Last but not least, the HR manager usually wants to know exactly why he should hire you. Even if you have hopefully already made a very good impression, there are certainly other applicants with good arguments for their hiring. It is therefore important that you shine with originality on this third question: Explain to the employer what added value you would bring to the company and why he has virtually no choice but to hire you. The question is often like this or something like that:

  • Why should we hire you?
  • What added value do you bring for the company?
  • What do you have that the other applicants don't?
  • In one sentence: why should we choose you?
  • What problem would you solve for our company?

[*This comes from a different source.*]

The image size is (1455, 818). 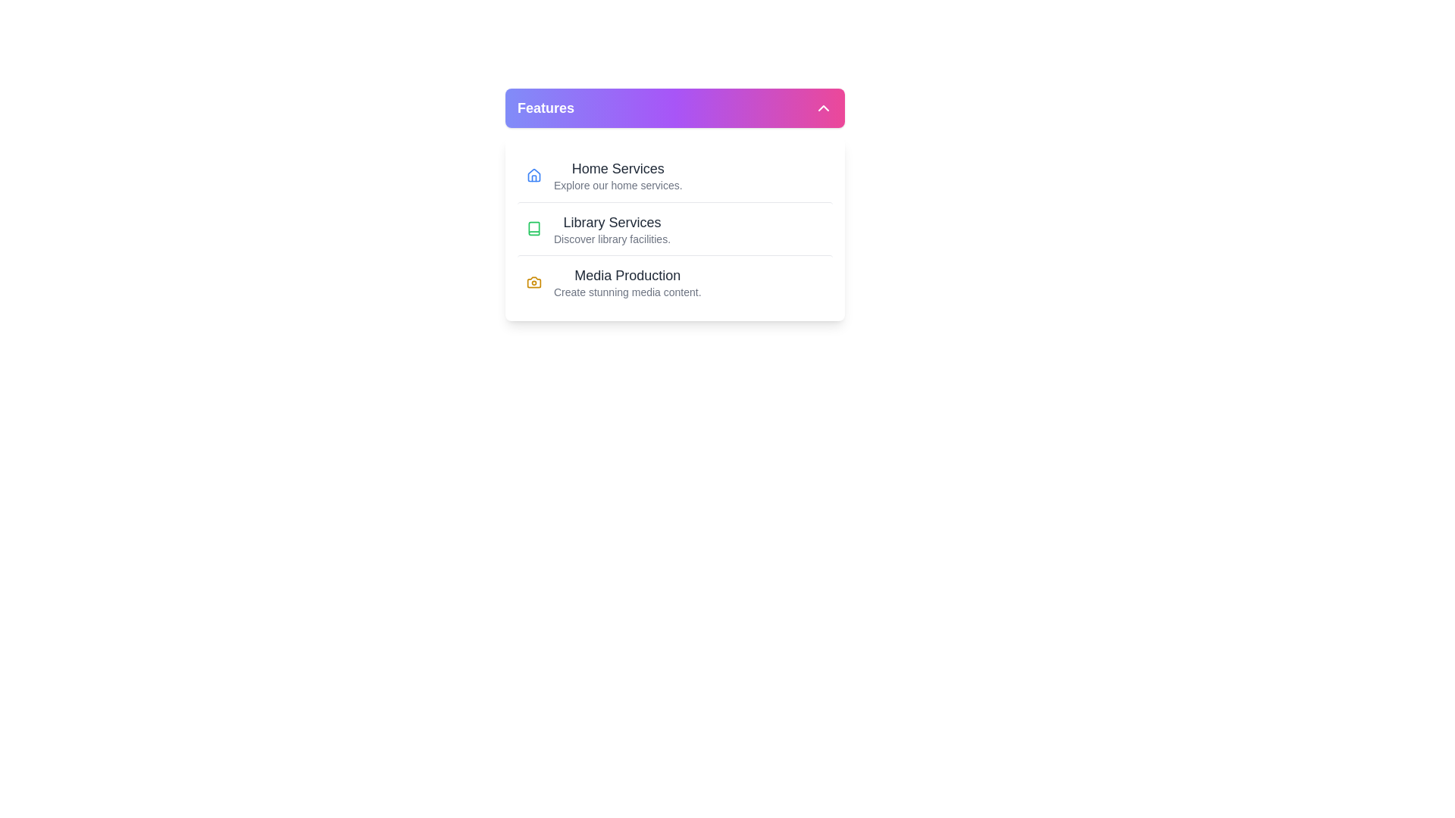 I want to click on the title text element for the 'Home Services' section, which is positioned below an icon and above the phrase 'Explore our home services.', so click(x=618, y=169).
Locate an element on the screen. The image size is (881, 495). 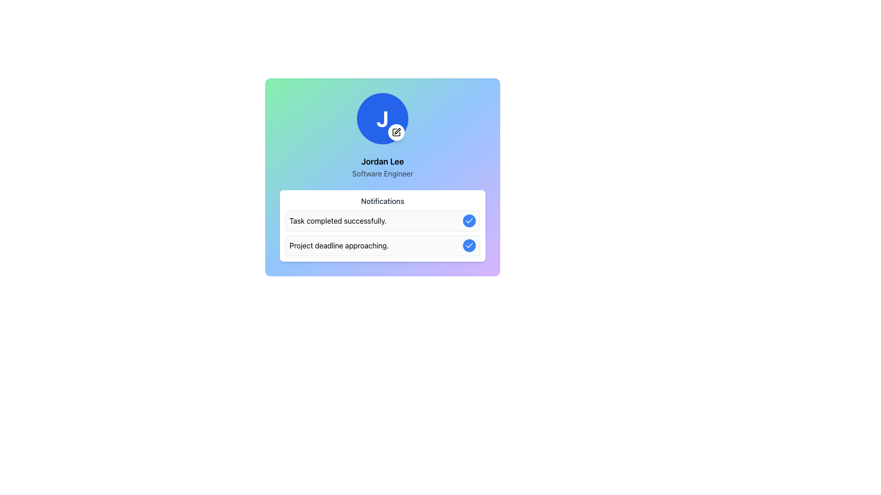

“Problem” is the key word that ultimately matters. Ask yourself what problem the employer might have so that he is posting this position right now and looking for a candidate like you. Does he want technological progress? A socially competent manager? A specialist for in-house PR, due to a recent damage to your image? Help with employer branding because of the impending shortage of skilled workers? If you can use the job advertisement and your research to find and solve one to three main problems of your potential new employer (!), He will hardly be able to hire you yet. So don't give him any other choice!

You can find more infographics at Statista

Even if you don't hit the bull's eye with your arguments, your approach is at least proving problem-solving skills and thus the most important soft skill for 52 percent of European employers. So if you know what answer the HR manager expects when asked about your "added value" for the company, you can convince with your individual problem solution and close the bag.

Example:

“I have seen that, in terms of marketing, you have come a long way with your homepage and career page, but you still lack a professional social media presence for successful employer branding. The postings on Facebook are still too irregular and there is no concrete branding strategy. I therefore recommend that you implement a cross-media employer branding strategy via the homepage, career page, Facebook, Twitter, Xing and your own company blog - similar to the project that I already implemented for Mustermann AG in 2012. As a result, we were able to register an average of 20 percent more applicants for job advertisements and a 12 percent lower employee turnover. "

If you consciously pay attention to it from now on, you will notice that in the end every job interview is only about clarifying these three essential questions. If you have prepared yourself well and have the perfect answer ready, the HR manager has little choice but to promise you the dream job. We wish you every success and keep our fingers crossed!

As a HR manager or from an employee's point of view, do you have any further tips on the subject for our readers? Which answers should the applicant give to these three questions - and which not? We appreciate your opinions and advice in the comments!